In the executive compensation area, firms typically engage shareholders in the context of one or more of the following scenarios: – As part of the company’s regular annual shareholder outreach program – In order to pre-emptively address a potential pay-for-performance disconnect or a compensation decision that could be viewed negatively by proxy advisers and/or investors – To combat a negative say-on-pay vote recommendation by proxy advisers or the dissident view of activist investors – To recover from a failed or challenged say-on-pay vote outcome.
The following provides an overview of the shareholder engagement process with respect to executive compensation and related governance issues.
When? Timing is driven by the reason for engagement and varies depending on each company’s specific circumstances. In general, proxy advisory firms and institutional investors are most receptive to meetings during the proxy-off season – June to late fall – and may decline invitations during a company’s proxy solicitation period.

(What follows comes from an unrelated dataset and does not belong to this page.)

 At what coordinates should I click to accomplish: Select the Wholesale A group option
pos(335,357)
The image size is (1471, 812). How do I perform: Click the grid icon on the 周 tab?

With whom? To determine which shareholders to engage, evaluate the company’s ownership base – institutional, retail, insider – and say-on-pay voting patterns, such as an investor that typically votes based on an independent analysis or follows the recommendations of a specific proxy advisory firm.
Contact a meaningful number of shareholders – at least the top 20 holders. To the extent proxy advisory firm recommendations are influential with the company’s institutional investor base, consider engaging directly with the proxy advisory firms.
By whom? Who should represent the company in front of shareholders depends on the reason for the engagement, the subject matter to be discussed and the severity of the situation. If multiple participants are involved, messaging should be consistent and parties should speak with one voice.
Participants should be well prepared. They should know the institutional investors’ voting policies and prior feedback, how the company’s compensation philosophy and pay design aligns with those policies, and who makes the say-on-pay voting decision. At some institutions the voting decision is made directly by the investment team, but at other institutions the voting decision is made by a separate governance team.
Directors should be used strategically: investors recognize that directors have limited time and therefore value receiving direct attention from a member of the board.
How? – Clearly state the objective of the meeting and the reason for pursuing that particular audience. – Prepare a shareholder outreach presentation to facilitate conversation. – Prepare to demonstrate knowledge of the compensation program, the behaviors it is designed to promote and elements that could potentially be perceived as controversial. – Be prepared to address any ways in which compensation policies deviate from those policies favored by the shareholder. – Communication with investor representatives is a two-way street. Be prepared to listen to investor issues and ready to discuss broader governance and social responsibility issues outside compensation. – Be concise and sensitive regarding time allocation.
Post-engagement process – Develop a summary of interviews and share with the entire board of directors. – Assess opportunities for addressing key shareholder themes. – Demonstrate responsiveness to shareholders by detailing shareholder outreach efforts in the next proxy statement. Disclosure will typically cover details of how many stockholders were contacted, who the company engaged with, what percentage of shares were represented, topics discussed and resulting changes to pay practices (if any). – When substantive changes were made, present details in a table with ‘what we heard’ and ‘what we did’ columns. – Use the compensation discussion & analysis as an effective medium for shareholder engagement to:
Create a shareholder communication document that tells the company’s unique story
Brings the reader inside the decision process
Employs enhanced graphics and shorter, more concise text.